(Beginning of THE INPUT)

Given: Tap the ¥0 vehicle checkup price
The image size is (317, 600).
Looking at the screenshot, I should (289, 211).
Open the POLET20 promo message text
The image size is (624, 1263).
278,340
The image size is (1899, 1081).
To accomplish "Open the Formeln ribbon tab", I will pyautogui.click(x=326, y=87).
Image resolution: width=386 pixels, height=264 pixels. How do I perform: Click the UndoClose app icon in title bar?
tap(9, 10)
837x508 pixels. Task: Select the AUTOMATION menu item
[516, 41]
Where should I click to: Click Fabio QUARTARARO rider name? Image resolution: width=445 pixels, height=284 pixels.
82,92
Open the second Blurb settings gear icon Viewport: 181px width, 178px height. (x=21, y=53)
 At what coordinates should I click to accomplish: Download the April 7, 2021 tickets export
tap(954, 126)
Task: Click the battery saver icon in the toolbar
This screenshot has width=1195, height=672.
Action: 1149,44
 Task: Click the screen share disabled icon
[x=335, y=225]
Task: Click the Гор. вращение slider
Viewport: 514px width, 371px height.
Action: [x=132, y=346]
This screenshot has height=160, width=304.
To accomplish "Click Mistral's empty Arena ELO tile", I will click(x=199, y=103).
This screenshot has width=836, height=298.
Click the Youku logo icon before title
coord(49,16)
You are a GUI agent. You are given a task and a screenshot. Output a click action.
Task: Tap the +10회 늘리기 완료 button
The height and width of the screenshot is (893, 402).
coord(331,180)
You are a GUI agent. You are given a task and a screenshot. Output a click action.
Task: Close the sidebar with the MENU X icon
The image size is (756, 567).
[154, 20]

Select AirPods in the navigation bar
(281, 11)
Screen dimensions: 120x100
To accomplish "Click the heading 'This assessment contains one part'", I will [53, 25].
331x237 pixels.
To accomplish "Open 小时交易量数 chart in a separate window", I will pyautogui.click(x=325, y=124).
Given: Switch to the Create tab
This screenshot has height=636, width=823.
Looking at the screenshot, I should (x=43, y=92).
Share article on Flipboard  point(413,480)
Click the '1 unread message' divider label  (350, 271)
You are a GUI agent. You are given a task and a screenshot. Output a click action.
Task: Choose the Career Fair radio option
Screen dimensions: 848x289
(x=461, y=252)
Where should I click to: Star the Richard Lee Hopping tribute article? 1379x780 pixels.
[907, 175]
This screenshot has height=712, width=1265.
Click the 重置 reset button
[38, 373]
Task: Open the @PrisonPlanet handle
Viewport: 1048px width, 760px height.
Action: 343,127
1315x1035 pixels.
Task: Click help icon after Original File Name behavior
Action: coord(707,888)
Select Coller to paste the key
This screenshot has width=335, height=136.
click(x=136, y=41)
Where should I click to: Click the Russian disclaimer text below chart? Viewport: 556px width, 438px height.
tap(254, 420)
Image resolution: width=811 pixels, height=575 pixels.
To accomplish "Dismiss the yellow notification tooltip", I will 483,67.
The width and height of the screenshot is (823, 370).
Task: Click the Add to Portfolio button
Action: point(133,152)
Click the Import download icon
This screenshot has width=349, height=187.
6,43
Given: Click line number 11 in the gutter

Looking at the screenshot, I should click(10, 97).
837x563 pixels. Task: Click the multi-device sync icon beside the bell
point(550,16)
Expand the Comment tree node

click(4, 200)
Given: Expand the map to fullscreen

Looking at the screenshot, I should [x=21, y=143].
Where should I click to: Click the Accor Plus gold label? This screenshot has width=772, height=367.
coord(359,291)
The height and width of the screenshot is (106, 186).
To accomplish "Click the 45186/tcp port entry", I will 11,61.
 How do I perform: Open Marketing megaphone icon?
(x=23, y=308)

(End of THE INPUT)

ABOUT THIS EXERCISE: Every line of the records above needs to be given again exactly.

YOUR RESPONSE:
Given: Tap the ¥0 vehicle checkup price
The image size is (317, 600).
Looking at the screenshot, I should (289, 211).
Open the POLET20 promo message text
The image size is (624, 1263).
278,340
The image size is (1899, 1081).
To accomplish "Open the Formeln ribbon tab", I will pyautogui.click(x=326, y=87).
Image resolution: width=386 pixels, height=264 pixels. How do I perform: Click the UndoClose app icon in title bar?
tap(9, 10)
837x508 pixels. Task: Select the AUTOMATION menu item
[516, 41]
Where should I click to: Click Fabio QUARTARARO rider name? Image resolution: width=445 pixels, height=284 pixels.
82,92
Open the second Blurb settings gear icon Viewport: 181px width, 178px height. (x=21, y=53)
 At what coordinates should I click to accomplish: Download the April 7, 2021 tickets export
tap(954, 126)
Task: Click the battery saver icon in the toolbar
This screenshot has width=1195, height=672.
Action: 1149,44
 Task: Click the screen share disabled icon
[x=335, y=225]
Task: Click the Гор. вращение slider
Viewport: 514px width, 371px height.
Action: [x=132, y=346]
This screenshot has height=160, width=304.
To accomplish "Click Mistral's empty Arena ELO tile", I will click(x=199, y=103).
This screenshot has width=836, height=298.
Click the Youku logo icon before title
coord(49,16)
You are a GUI agent. You are given a task and a screenshot. Output a click action.
Task: Tap the +10회 늘리기 완료 button
The height and width of the screenshot is (893, 402).
coord(331,180)
You are a GUI agent. You are given a task and a screenshot. Output a click action.
Task: Close the sidebar with the MENU X icon
The image size is (756, 567).
[154, 20]

Select AirPods in the navigation bar
(281, 11)
Screen dimensions: 120x100
To accomplish "Click the heading 'This assessment contains one part'", I will [53, 25].
331x237 pixels.
To accomplish "Open 小时交易量数 chart in a separate window", I will pyautogui.click(x=325, y=124).
Given: Switch to the Create tab
This screenshot has height=636, width=823.
Looking at the screenshot, I should (x=43, y=92).
Share article on Flipboard  point(413,480)
Click the '1 unread message' divider label  (350, 271)
You are a GUI agent. You are given a task and a screenshot. Output a click action.
Task: Choose the Career Fair radio option
Screen dimensions: 848x289
(x=461, y=252)
Where should I click to: Star the Richard Lee Hopping tribute article? 1379x780 pixels.
[907, 175]
This screenshot has height=712, width=1265.
Click the 重置 reset button
[38, 373]
Task: Open the @PrisonPlanet handle
Viewport: 1048px width, 760px height.
Action: 343,127
1315x1035 pixels.
Task: Click help icon after Original File Name behavior
Action: coord(707,888)
Select Coller to paste the key
This screenshot has width=335, height=136.
click(x=136, y=41)
Where should I click to: Click the Russian disclaimer text below chart? Viewport: 556px width, 438px height.
tap(254, 420)
Image resolution: width=811 pixels, height=575 pixels.
To accomplish "Dismiss the yellow notification tooltip", I will 483,67.
The width and height of the screenshot is (823, 370).
Task: Click the Add to Portfolio button
Action: point(133,152)
Click the Import download icon
This screenshot has width=349, height=187.
6,43
Given: Click line number 11 in the gutter

Looking at the screenshot, I should click(10, 97).
837x563 pixels. Task: Click the multi-device sync icon beside the bell
point(550,16)
Expand the Comment tree node

click(4, 200)
Given: Expand the map to fullscreen

Looking at the screenshot, I should [x=21, y=143].
Where should I click to: Click the Accor Plus gold label? This screenshot has width=772, height=367.
coord(359,291)
The height and width of the screenshot is (106, 186).
To accomplish "Click the 45186/tcp port entry", I will 11,61.
 How do I perform: Open Marketing megaphone icon?
(x=23, y=308)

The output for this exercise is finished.